先週19日(月)時点では、ここからの上昇は円安次第で、1ドル=85円へという見方もあるものの、既にいい水準にきているため、ここからは利益確定を優先して大きな下げを待った方が目先の上昇での利益を追うよりリスク少なく大きく儲けることができるとしました。

日経平均は、これまで円安進行に合わせて上昇してきており、この日はドル/円が84円を前に一服したものの、ユーロ/円で円安が進んだことで10,172円まで上昇しました。昨年7月22日の10,149円を上に抜けましたが、大引けでは△12の10,141円でした。この10,172円をピークにもみあいとなり、週末23日(金)は、円高と米株安から一時9,999円まであって▼115の10,011円で引けました。この円高進行は、ユーロ圏と中国の3月製造業PMIが予想を下回ったことで世界経済の減速懸念が生じ、リスク回避の円買いが進んだことによります。また、日本の2月貿易収支が予想外の黒字となったことや米国金利の低下がそれを加速させました。
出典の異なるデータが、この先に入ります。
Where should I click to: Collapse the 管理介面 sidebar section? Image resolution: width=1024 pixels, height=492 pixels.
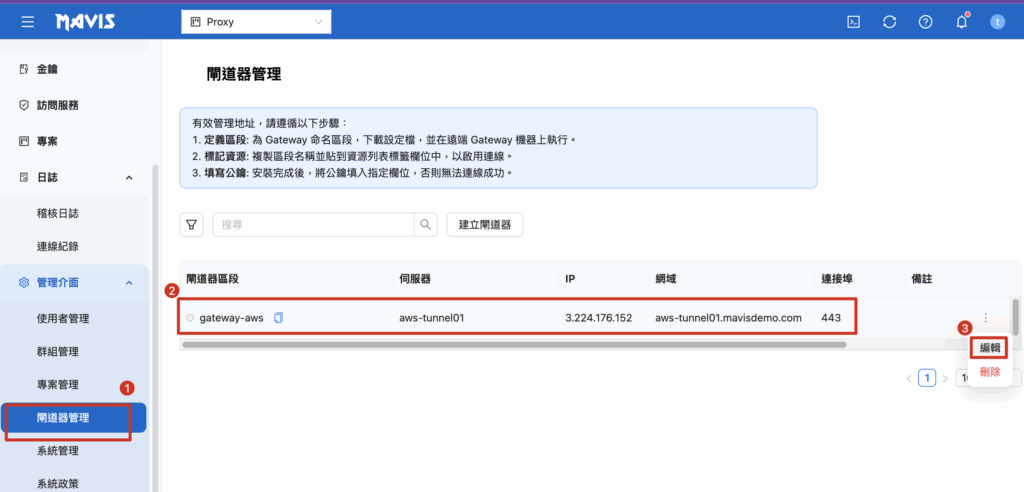pos(129,283)
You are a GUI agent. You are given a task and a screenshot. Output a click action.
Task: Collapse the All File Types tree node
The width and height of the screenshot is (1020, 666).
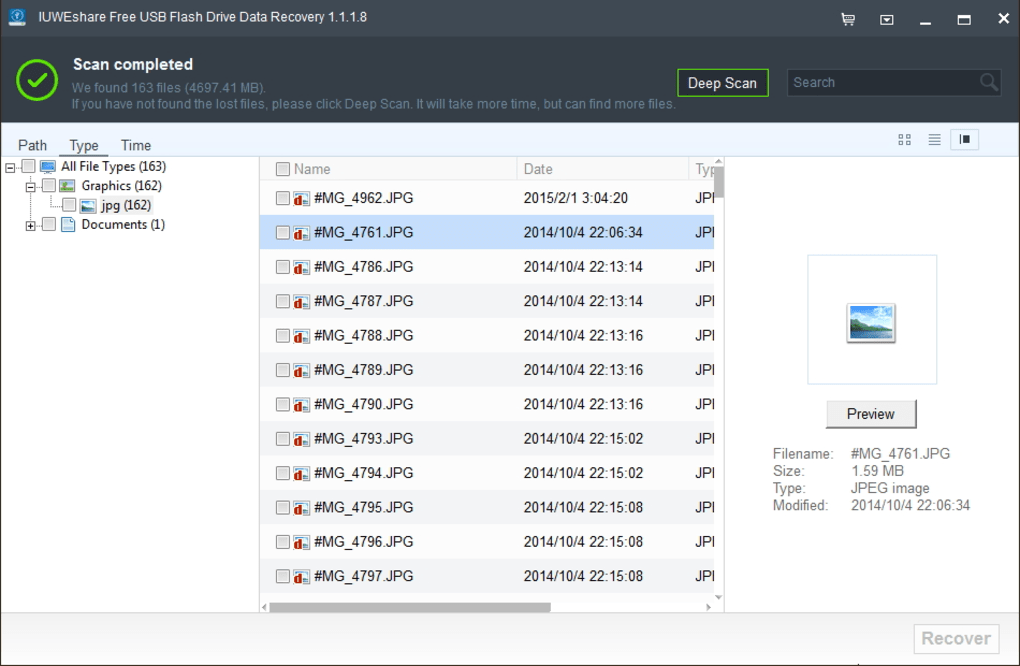tap(8, 166)
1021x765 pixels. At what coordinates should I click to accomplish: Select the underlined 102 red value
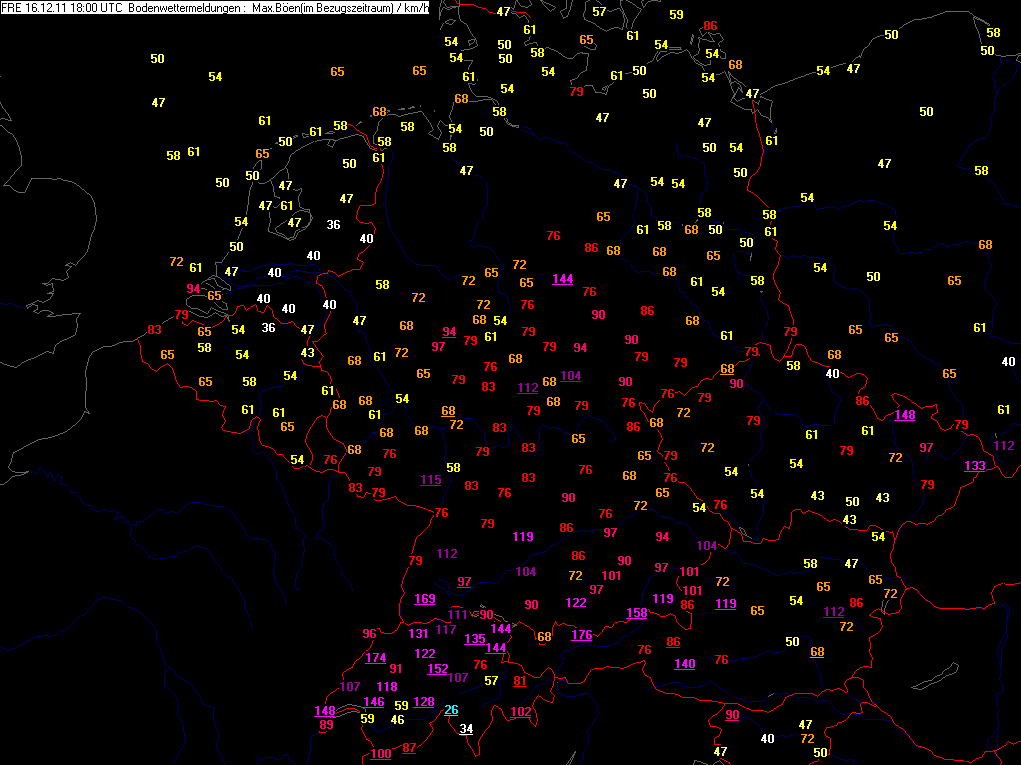520,712
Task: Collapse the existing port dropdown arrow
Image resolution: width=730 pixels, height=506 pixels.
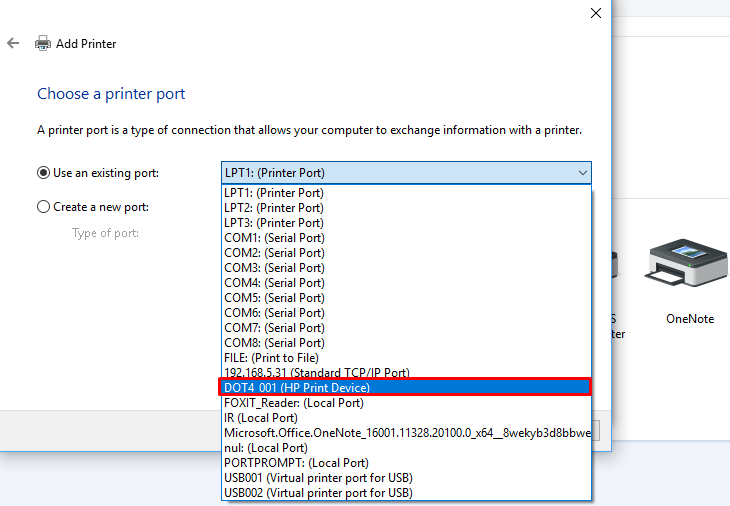Action: [x=582, y=173]
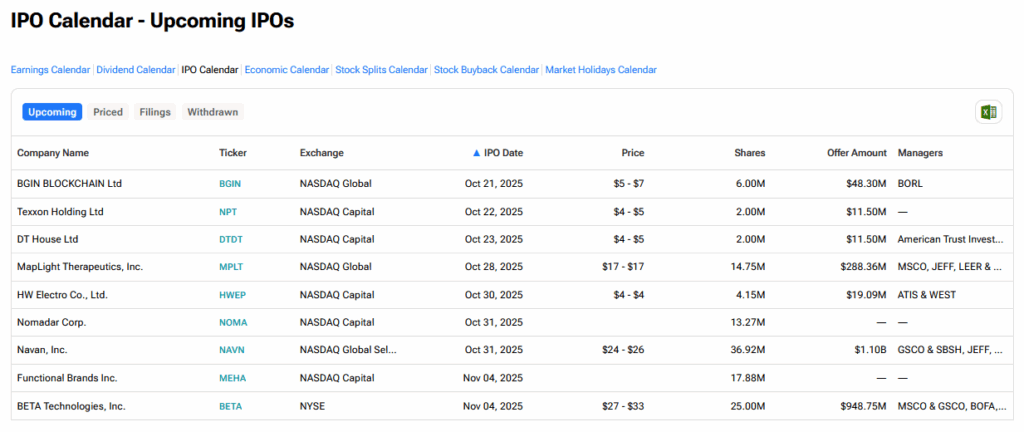
Task: Open the Earnings Calendar link
Action: [x=50, y=70]
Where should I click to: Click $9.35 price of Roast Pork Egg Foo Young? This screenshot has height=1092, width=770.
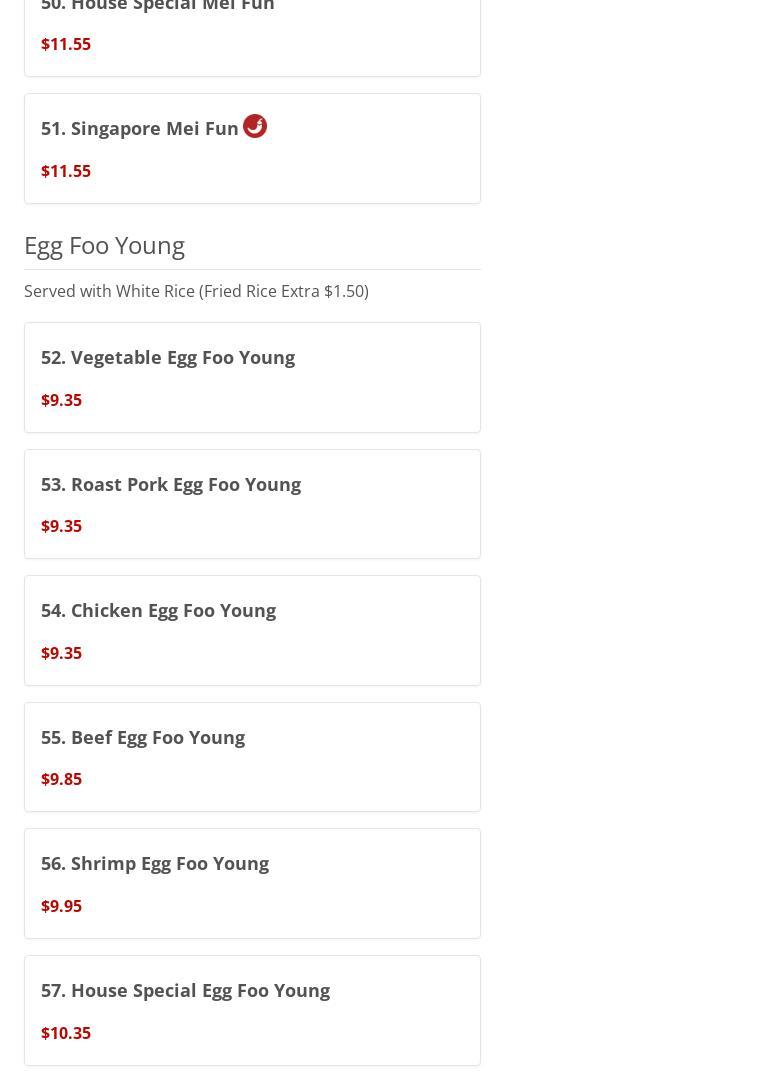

日経平均は、先週19日(月)の10,172円で昨年7月22日の10,149円を突破したことからの目標達成感や円安一服から、週足で11週間ぶりの陰線となりました。騰落レシオも3月9日の直近のピークである142.71%から23日(金)には124.70%まで低下し、調整に入ってきているとみることができます。

どの程度の調整となるのか? 日柄調整か値幅調整か

どの程度の調整となるのかは、為替、アメリカ株式、中国・欧州の経済懸念が当面どのように相場に影響を与えるのかがわかりませんので、幾つかのパターンを考える必要があります。チャートからは、1万円前後のフシ、25日移動平均線(23日時点9,790円)、3月7日の安値9,509円となります。

理想的には、9,500円台くらいまで下落し、その後、大震災前の10,400円台を目指すという動きですが、今のところ、国内の機関投資家や個人投資家が売り越しているにもかかわらず、外国人買いによってなかなか下落せずに日柄調整で終わる可能性もあり、その場合、買い損なうということにもなります。逆に、1万円近辺が絶好の押し目として買ったところ、さらに一段安となる可能性もあります。そう考えると、まず1回目の押し目買いは25日移動平均線の水準といえるかもしれません。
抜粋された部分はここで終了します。